23.2.2 Training a Model

import torch
import torch.nn as nn
from spotoptim.data import get_diabetes_dataloaders
from spotoptim.nn.linear_regressor import LinearRegressor

# Load data
train_loader, test_loader, scaler = get_diabetes_dataloaders(
    test_size=0.2,
    batch_size=32,
    scale_features=True,
    random_state=42
)

# Create model
model = LinearRegressor(
    input_dim=10,
    output_dim=1,
    l1=64,
    num_hidden_layers=2,
    activation="ReLU"
)

# Setup training
criterion = nn.MSELoss()
optimizer = model.get_optimizer("Adam", lr=0.01)

# Training loop
num_epochs = 100
for epoch in range(num_epochs):
    model.train()
    train_loss = 0.0
    
    for batch_X, batch_y in train_loader:
        # Forward pass
        predictions = model(batch_X)
        loss = criterion(predictions, batch_y)
        
        # Backward pass
        optimizer.zero_grad()
        loss.backward()
        optimizer.step()
        
        train_loss += loss.item()
    
    avg_train_loss = train_loss / len(train_loader)
    
    if (epoch + 1) % 20 == 0:
        print(f"Epoch {epoch+1}/{num_epochs}: Loss = {avg_train_loss:.4f}")

# Evaluation
model.eval()
test_loss = 0.0

with torch.no_grad():
    for batch_X, batch_y in test_loader:
        predictions = model(batch_X)
        loss = criterion(predictions, batch_y)
        test_loss += loss.item()

avg_test_loss = test_loss / len(test_loader)
print(f"Test MSE: {avg_test_loss:.4f}")
Epoch 20/100: Loss = 31837.4149
Epoch 40/100: Loss = 27657.6397
Epoch 60/100: Loss = 30533.8840
Epoch 80/100: Loss = 35510.9040
Epoch 100/100: Loss = 27727.0009
Test MSE: 26488.8945

23.3 Function Reference

23.3.1 get_diabetes_dataloaders()

Loads the sklearn diabetes dataset and returns configured PyTorch DataLoaders.

Signature:

get_diabetes_dataloaders(
    test_size=0.2,
    batch_size=32,
    shuffle_train=True,
    shuffle_test=False,
    random_state=42,
    scale_features=True,
    num_workers=0,
    pin_memory=False
)
(<torch.utils.data.dataloader.DataLoader at 0x11973d0f0>,
 <torch.utils.data.dataloader.DataLoader at 0x1197d9eb0>,
 StandardScaler())

Parameters:

Parameter Type Default Description
test_size float 0.2 Proportion of dataset for testing (0.0 to 1.0)
batch_size int 32 Number of samples per batch
shuffle_train bool True Whether to shuffle training data
shuffle_test bool False Whether to shuffle test data
random_state int 42 Random seed for train/test split
scale_features bool True Whether to standardize features
num_workers int 0 Number of subprocesses for data loading
pin_memory bool False Whether to pin memory (useful for GPU)

Returns:

  • train_loader (DataLoader): Training data loader
  • test_loader (DataLoader): Test data loader
  • scaler (StandardScaler or None): Fitted scaler if scale_features=True, else None

Example:

from spotoptim.data import get_diabetes_dataloaders

# Custom configuration
train_loader, test_loader, scaler = get_diabetes_dataloaders(
    test_size=0.3,
    batch_size=64,
    shuffle_train=True,
    scale_features=True,
    random_state=123
)

print(f"Training batches: {len(train_loader)}")
print(f"Test batches: {len(test_loader)}")
print(f"Scaler mean: {scaler.mean_[:3]}")  # First 3 features
Training batches: 5
Test batches: 3
Scaler mean: [-0.00056537  0.00132258  0.00027836]

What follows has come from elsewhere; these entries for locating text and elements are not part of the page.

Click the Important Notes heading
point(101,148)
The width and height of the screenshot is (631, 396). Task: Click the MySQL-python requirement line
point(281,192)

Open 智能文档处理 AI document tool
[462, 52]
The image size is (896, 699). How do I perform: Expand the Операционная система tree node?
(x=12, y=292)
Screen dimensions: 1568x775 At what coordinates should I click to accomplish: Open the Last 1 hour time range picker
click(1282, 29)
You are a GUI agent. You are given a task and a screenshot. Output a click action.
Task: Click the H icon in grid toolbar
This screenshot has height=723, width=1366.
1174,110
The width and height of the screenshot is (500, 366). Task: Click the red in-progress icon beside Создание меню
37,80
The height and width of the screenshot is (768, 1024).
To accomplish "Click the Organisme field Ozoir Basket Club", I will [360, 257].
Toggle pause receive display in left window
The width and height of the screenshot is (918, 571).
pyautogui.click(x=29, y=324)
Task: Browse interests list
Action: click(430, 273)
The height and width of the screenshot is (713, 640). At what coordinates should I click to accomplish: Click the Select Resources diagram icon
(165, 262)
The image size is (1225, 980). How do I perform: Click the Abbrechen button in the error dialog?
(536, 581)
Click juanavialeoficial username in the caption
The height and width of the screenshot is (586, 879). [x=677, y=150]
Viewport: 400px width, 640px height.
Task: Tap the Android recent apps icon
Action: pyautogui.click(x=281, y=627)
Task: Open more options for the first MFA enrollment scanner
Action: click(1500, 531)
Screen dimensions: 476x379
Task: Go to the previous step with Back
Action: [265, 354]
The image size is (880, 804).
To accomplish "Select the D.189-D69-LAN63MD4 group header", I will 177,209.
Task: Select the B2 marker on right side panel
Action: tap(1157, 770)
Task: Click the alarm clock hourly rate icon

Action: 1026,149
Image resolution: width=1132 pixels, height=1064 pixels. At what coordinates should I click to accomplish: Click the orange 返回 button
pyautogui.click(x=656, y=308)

23.4 DiabetesDataset Class

PyTorch Dataset implementation for the diabetes dataset.

Signature:

DiabetesDataset(X, y, transform=None, target_transform=None)
<spotoptim.data.diabetes.DiabetesDataset at 0x119713550>

Parameters:

  • X (np.ndarray): Feature matrix of shape (n_samples, n_features)
  • y (np.ndarray): Target values of shape (n_samples,) or (n_samples, 1)
  • transform (callable, optional): Transform to apply to features
  • target_transform (callable, optional): Transform to apply to targets

Attributes:

  • X (torch.Tensor): Feature tensor (n_samples, n_features)
  • y (torch.Tensor): Target tensor (n_samples, 1)
  • n_features (int): Number of features (10 for diabetes)
  • n_samples (int): Number of samples

Methods:

  • __len__(): Returns number of samples
  • __getitem__(idx): Returns tuple (features, target) for given index

23.4.1 Manual Dataset Creation

from spotoptim.data import DiabetesDataset
from sklearn.datasets import load_diabetes
from sklearn.model_selection import train_test_split
from sklearn.preprocessing import StandardScaler
from torch.utils.data import DataLoader

# Load raw data
diabetes = load_diabetes()
X, y = diabetes.data, diabetes.target

# Split data
X_train, X_test, y_train, y_test = train_test_split(
    X, y, test_size=0.2, random_state=42
)

# Scale features
scaler = StandardScaler()
X_train = scaler.fit_transform(X_train)
X_test = scaler.transform(X_test)

# Create datasets
train_dataset = DiabetesDataset(X_train, y_train)
test_dataset = DiabetesDataset(X_test, y_test)

# Create dataloaders
train_loader = DataLoader(train_dataset, batch_size=32, shuffle=True)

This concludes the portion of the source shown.